### REQUIREMENTS:
#1 On what date did Inside Mumbai Terror Attack premiere, according to the Mumbai documentary text?
#2 Which places in Mumbai does the Mumbai documentary text name as attacked, devastated or burning? List every one.
#3 Can you repeat word for word the part of the Mumbai documentary text that opens with the words containing "Inside Mumbai Terror" and closes with "of the world!"?

### TEXT SEGMENT:

To Cut A Long Story Short

Inside Mumbai Terror Attack produced by Miditech Pvt Ltd  premiered worldwide on the National Geographic Channel Network on the first anniversary of the attack on 26th November 2009. Here are some tales that got made during the making of the documentary but rarely got told. 

I remember getting a call from my parents well past midnight on 27th November, 2008. ‘Take a look at the news, Mumbai is being attacked, again!’ The horror had just begun.

Leopold Café where I’d hung out as a fresher in the city was under attack. Victoria Terminus, the train station where I used to get off every morning at 10:15 to take the over-bridge to the Times Of India office had been devastated. Taj and Oberoi were burning. Mumbai looked straight out of a conflict zone on television. For the next two and half days, I didn’t leave the news. Like everyone else in India. And perhaps, the rest of the world!

Three months later, I was staring at one of my most challenging assignments – a documentary on the Mumbai Terror Attacks. Where do I begin? 60 hours of live television. Followed by atleast a years’ investigation and analysis. I had 50 minutes. There was work to do!

For many reasons! This was a dream project - my first film commissioned by the National Geographic Network. Exacting editorial, taut story-telling, a sensitive approach, stiff timelines and most importantly – an unbiased narration of events! Expected of any journalist, but prejudices creep in when you are trying to document something as close to you and as complex as 26/11. Here I was, an Indian, and someone who has lived in and loved Mumbai. Can I pull it off? Thankfully, I had 17 years of Miditech's docu-experience backing me!

It began with miles and miles of newsprint, and conversations with several survivors, victims, cops, analysts and journalists. So many stories, so many people, so many places, so many theories! At this point, 2 people became very critical to this film – the Associate Director Ramya Ramamurthy with a brilliant knack of finding people and cracking access, and a Mumbai crime journalist who is easily an Encyclopedia on 26/11. What do you keep? Who do you leave out? That’s when Niret Alva, the creative guide on this project told us, ‘There are 50 ways of narrating the same story. You need to pick yours. And stick with it’. A simple, but brilliant insight!

### DATA ROWS:

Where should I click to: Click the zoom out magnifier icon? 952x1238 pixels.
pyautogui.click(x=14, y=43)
---
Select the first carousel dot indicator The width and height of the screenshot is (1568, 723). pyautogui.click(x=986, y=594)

### ANSWERS FOR THE TASKS:
#1 26th November 2009, the first anniversary of the attack.

#2 Leopold Café, Victoria Terminus, Taj, Oberoi

#3
Inside Mumbai Terror Attack produced by Miditech Pvt Ltd  premiered worldwide on the National Geographic Channel Network on the first anniversary of the attack on 26th November 2009. Here are some tales that got made during the making of the documentary but rarely got told. 

I remember getting a call from my parents well past midnight on 27th November, 2008. ‘Take a look at the news, Mumbai is being attacked, again!’ The horror had just begun.

Leopold Café where I’d hung out as a fresher in the city was under attack. Victoria Terminus, the train station where I used to get off every morning at 10:15 to take the over-bridge to the Times Of India office had been devastated. Taj and Oberoi were burning. Mumbai looked straight out of a conflict zone on television. For the next two and half days, I didn’t leave the news. Like everyone else in India. And perhaps, the rest of the world!